━━ GIVEN RECORDS

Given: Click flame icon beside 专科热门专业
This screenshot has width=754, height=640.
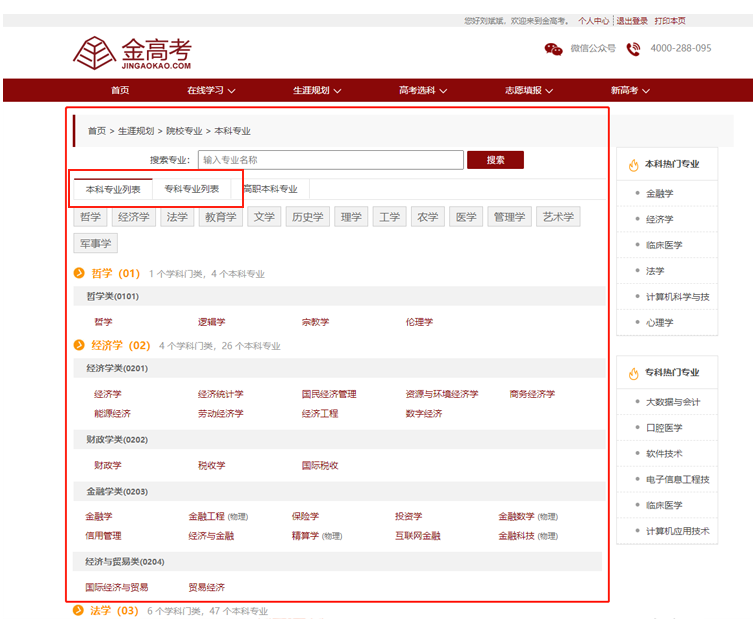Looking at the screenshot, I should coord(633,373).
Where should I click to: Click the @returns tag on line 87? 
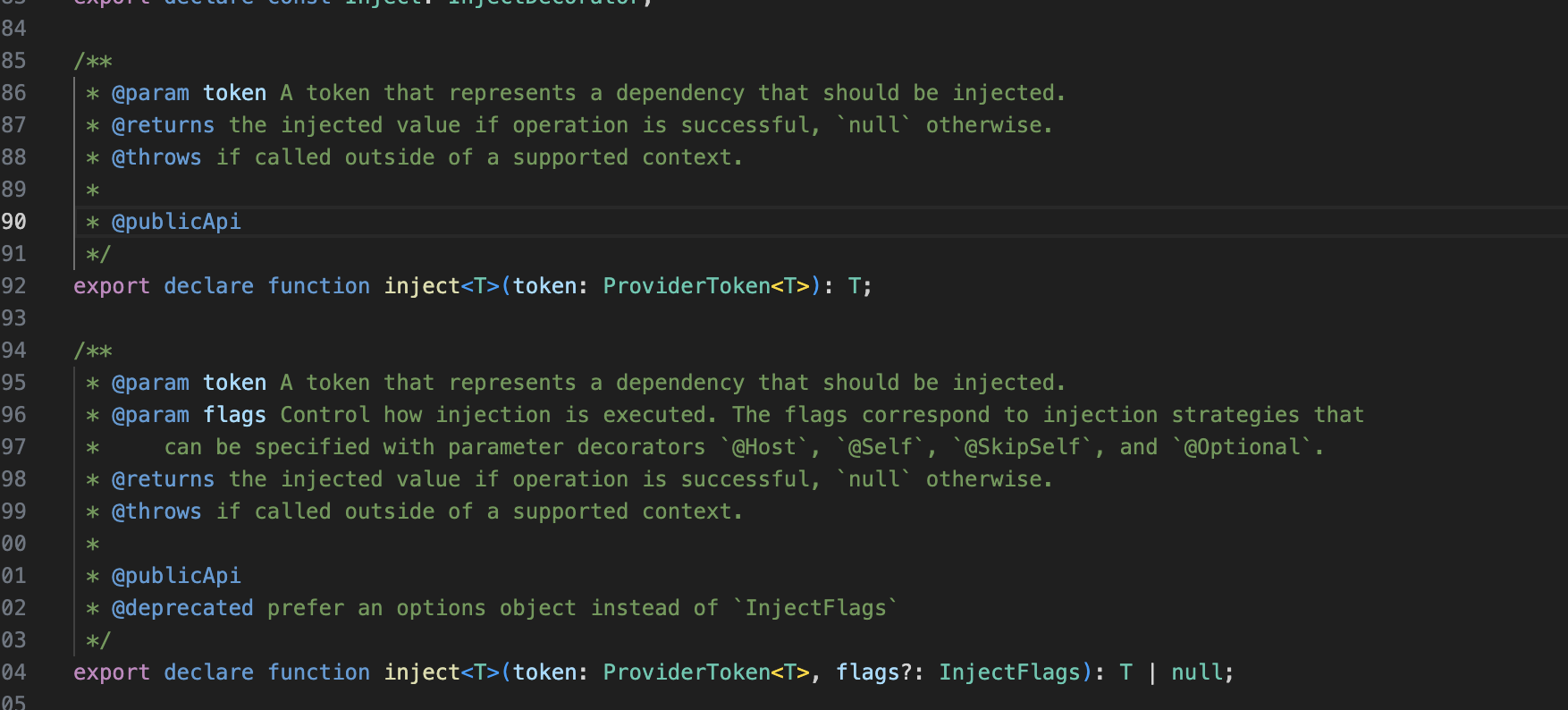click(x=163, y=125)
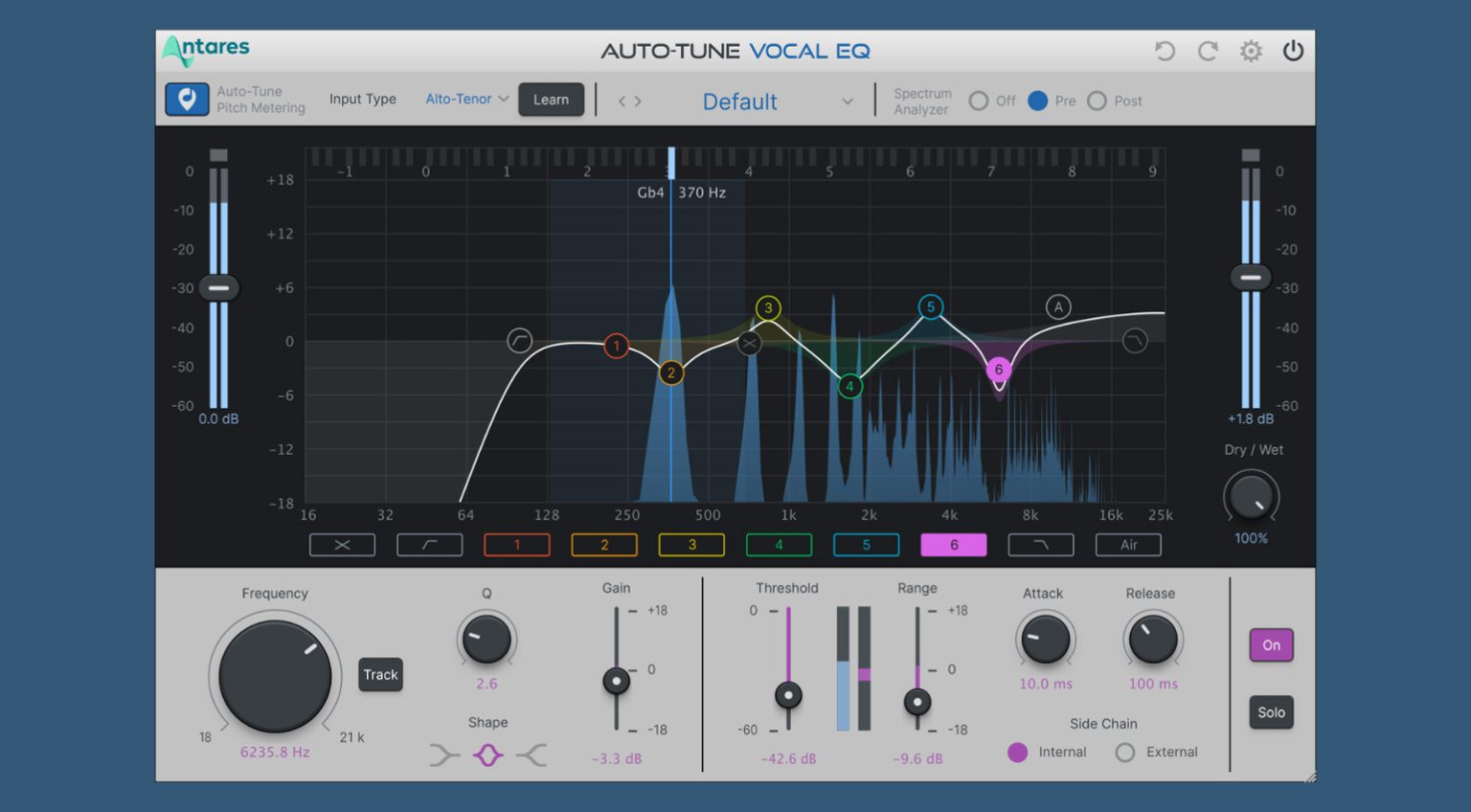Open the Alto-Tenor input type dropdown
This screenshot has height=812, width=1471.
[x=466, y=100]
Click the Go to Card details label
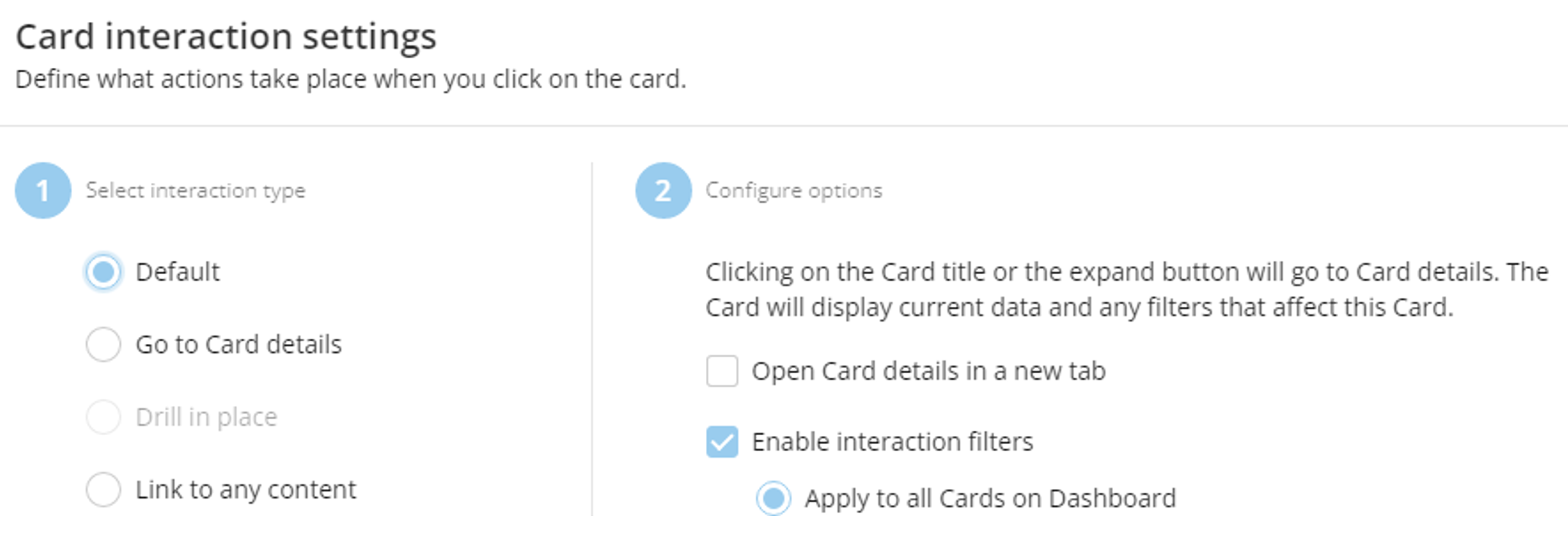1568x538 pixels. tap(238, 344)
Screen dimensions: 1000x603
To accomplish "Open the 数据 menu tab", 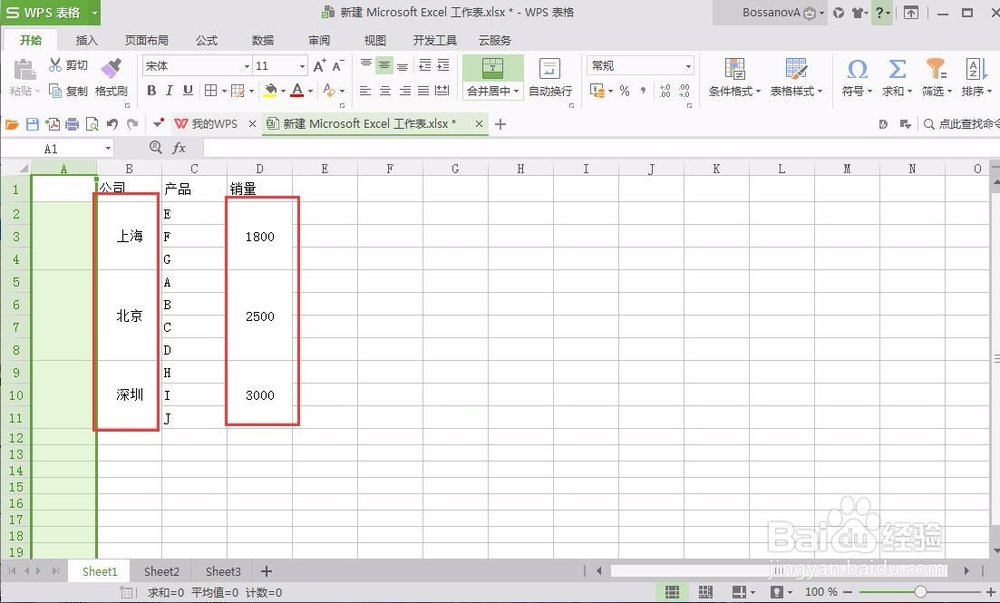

━━━━

§ INSTRUCTIONS TO FOLLOW
Your copy of the material above should be exact and free of pictures.

§ ANSWER TO THE EXERCISE
Given: Click flame icon beside 专科热门专业
This screenshot has width=754, height=640.
Looking at the screenshot, I should coord(633,373).
Where should I click to: Click the @returns tag on line 87? 
click(x=163, y=125)
Open the Alto-Tenor input type dropdown
This screenshot has height=812, width=1471.
[x=466, y=100]
Click the Go to Card details label
1568x538 pixels. tap(238, 344)
Screen dimensions: 1000x603
To accomplish "Open the 数据 menu tab", 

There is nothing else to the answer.